EXTRACTED TEXT:
┌────────
Continuance relates to the direction of view in a composition. When you start viewing a composition in a definite direction, you continue viewing in the same direction until you encounter something important or different. You can achieve continuance by using paths (such as tracks and roads) to direct the viewer to a noticeable aspect.

Similarity relates to the tendency of the human brain to keep track of visual information by grouping items. For example, notice the first image. Our minds will group similar items and form a cross of the white squares, with the four red squares appearing as dots in the corners. Similarity is a grouping approach that helps achieve design unity. You can achieve similarity in three ways: using size (smaller or larger), value/color, and shape (direction and texture) of the items.

Proximity defines the relative position of items in a composition. Elements placed together will appear as a group and form a figure within an image. A combination of proximity and similarity adds immense value to a design. In the second image, for example, the proximity of the red candles makes you focus on these three candles. This effectively blurs the background. Such photographs make a lasting impression on viewers.
└────────
WRITTEN PROBLEM 1: According to the passage on composition principles, what can be used to achieve continuance?
WRITTEN PROBLEM 2: Resume the passage on composition principles after its final sentence.
The entries that come after the passage on composition principles are unrelated material.

DATASET RECORDS:
┌────────
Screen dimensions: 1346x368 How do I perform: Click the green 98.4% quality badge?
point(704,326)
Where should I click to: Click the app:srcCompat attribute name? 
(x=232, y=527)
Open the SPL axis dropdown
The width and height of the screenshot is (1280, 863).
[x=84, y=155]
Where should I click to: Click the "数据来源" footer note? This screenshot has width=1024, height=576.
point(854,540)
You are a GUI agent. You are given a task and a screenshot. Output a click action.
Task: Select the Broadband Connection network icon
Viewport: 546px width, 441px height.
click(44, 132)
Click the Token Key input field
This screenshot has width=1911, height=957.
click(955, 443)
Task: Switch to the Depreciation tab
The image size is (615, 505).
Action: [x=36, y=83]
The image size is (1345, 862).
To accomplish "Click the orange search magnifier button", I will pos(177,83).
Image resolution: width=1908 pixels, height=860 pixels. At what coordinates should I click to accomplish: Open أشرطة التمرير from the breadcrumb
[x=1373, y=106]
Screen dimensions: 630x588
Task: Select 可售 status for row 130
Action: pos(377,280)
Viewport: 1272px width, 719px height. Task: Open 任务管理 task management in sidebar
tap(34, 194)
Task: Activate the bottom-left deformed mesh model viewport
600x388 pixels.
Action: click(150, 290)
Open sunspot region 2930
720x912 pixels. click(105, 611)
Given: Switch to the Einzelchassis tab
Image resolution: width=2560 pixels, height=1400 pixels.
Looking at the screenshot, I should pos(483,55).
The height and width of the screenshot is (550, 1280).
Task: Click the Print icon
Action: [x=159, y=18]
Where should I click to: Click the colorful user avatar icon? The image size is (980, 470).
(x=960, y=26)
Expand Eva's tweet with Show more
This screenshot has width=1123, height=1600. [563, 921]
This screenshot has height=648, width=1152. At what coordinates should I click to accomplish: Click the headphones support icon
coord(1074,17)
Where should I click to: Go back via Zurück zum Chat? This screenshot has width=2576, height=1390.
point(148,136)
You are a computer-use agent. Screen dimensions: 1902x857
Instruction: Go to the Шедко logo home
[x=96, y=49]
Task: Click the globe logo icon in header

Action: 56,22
└────────
RESPONSE 1: Paths, such as tracks and roads, that direct the viewer to a noticeable aspect.

RESPONSE 2:
Alignment is an extension of proximity. It refers to the placement of items in a linear way. You can achieve two types of alignment: edge alignment (with flat edges and rectangles) and center alignment (along a vertical or horizontal axis). In the third image, look at how the red candles align to create a sense of unity in the composition.

Figure and ground is a concept that distinguishes an item from its surroundings in a photographic composition. A figure is a silhouette or any shaped item, and ground represents the background or the surroundings in a composition. Synchronizing the figure–ground relationship makes a composition more striking. For example, look at the image showing the silhouette (figure) of a man against the background (ground) of the evening sky.

Symmetry refers to using items with symmetrical shapes or sizes to create a pleasing sense of balance and proportion. In the second image, the symmetry of the flamingos as they drink water creates a striking view.


Rules of Composition

Rule of thirds: According to the rule of thirds, if you divide your photo into nine equal parts, the subject should occupy either one-third or two-thirds of the frame. In other words, create a 3-by-3 grid with two horizontal and two vertical lines. Then place the subject on one of the points of intersection or along the imaginary lines. You will notice that the composition looks more natural, appealing, and balanced. The unequal weightage of the elements in the frame draws the viewer’s attention.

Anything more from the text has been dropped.